Single by Deborah Cox

from the album One Wish
- Released: March 15, 1999
- Length: 3:43
- Label: Arista
- Songwriters: Keir "KayGee" Gist; Taura Stinson; Alonzo Jackson; DeMone Griffin;
- Producers: Alonzo Jackson; KayGee;

Deborah Cox singles chronology
| "Nobody's Supposed to Be Here" (1998) | "It's Over Now" (1999) | "We Can't Be Friends" (1999) |

= It's Over Now (Deborah Cox song) =

1999 single by Deborah Cox

"It's Over Now" is a song by Canadian singer Deborah Cox.

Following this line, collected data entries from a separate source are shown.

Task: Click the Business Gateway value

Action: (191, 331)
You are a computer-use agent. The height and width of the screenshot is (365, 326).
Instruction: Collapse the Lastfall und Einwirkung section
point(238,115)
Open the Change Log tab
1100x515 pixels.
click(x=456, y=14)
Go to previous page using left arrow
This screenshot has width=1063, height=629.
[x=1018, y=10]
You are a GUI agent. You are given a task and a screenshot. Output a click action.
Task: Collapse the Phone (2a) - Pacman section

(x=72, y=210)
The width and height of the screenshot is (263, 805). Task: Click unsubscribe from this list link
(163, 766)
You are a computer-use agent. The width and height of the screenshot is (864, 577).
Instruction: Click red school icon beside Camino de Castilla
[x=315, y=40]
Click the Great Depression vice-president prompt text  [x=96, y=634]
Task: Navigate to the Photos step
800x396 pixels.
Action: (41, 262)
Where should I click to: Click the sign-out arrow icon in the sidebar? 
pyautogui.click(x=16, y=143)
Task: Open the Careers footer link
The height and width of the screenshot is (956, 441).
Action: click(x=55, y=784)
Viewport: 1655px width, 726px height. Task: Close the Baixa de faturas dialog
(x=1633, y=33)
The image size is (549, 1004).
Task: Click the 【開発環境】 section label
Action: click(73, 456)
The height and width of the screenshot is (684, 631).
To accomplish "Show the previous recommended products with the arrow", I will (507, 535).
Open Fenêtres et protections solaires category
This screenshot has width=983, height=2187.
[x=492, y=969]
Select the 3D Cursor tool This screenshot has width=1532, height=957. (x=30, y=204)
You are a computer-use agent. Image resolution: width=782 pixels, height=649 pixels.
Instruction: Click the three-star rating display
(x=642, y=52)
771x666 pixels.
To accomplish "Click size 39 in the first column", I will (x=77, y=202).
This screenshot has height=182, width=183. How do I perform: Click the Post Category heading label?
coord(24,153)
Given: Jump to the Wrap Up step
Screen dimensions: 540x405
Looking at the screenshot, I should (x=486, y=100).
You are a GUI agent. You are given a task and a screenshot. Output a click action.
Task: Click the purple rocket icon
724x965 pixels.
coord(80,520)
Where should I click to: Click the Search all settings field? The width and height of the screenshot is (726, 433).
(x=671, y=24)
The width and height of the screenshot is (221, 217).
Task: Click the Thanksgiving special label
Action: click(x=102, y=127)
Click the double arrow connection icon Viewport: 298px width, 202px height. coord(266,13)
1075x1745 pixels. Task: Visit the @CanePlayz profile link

It was written by Keir "KayGee" Gist, Taura Stinson, Alonzo Jackson, and DeMone Griffin for Cox's second studio album, One Wish (1998), while production was overseen by KayGee and Jackson. Released as the album's second following the success of "Nobody's Supposed to Be Here", it peaking at number 20 on the US Billboard Hot R&B Singles & Tracks chart while becoming her third consecutive number-one hit on the Billboard Dance Club Play chart.

==Charts==
===Weekly charts===

| Chart (1999) | Peak position |
|---|---|
| UK Singles (OCC) | 49 |
| UK Dance (OCC) | 12 |
| UK Hip Hop/R&B (OCC) | 11 |
| US Billboard Hot 100 | 70 |
| US Dance Club Songs (Billboard) | 1 |
| US Dance Singles Sales (Billboard) | 5 |
| US Hot R&B/Hip-Hop Songs (Billboard) | 20 |

===Year-end charts===

| Chart (1999) | Position |
|---|---|
| US Dance Club Play (Billboard) | 18 |
| US Maxi-Singles Sales (Billboard) | 17 |

==Release history==

| Region | Date | Format(s) | Label(s) | Ref. |
|---|---|---|---|---|
| United States | March 15, 1999 | Urban radio | Arista |  |
| United Kingdom | July 19, 1999 | 12-inch vinyl; CD; cassette; | Arista; BMG; |  |

==Samplings==

The song has been sampled several times, including "It's Over Now" by Big Ang featuring Siobhan in 2003, "Watchin'" by Freemasons in 2006, and "Lies" by Burns in 2012.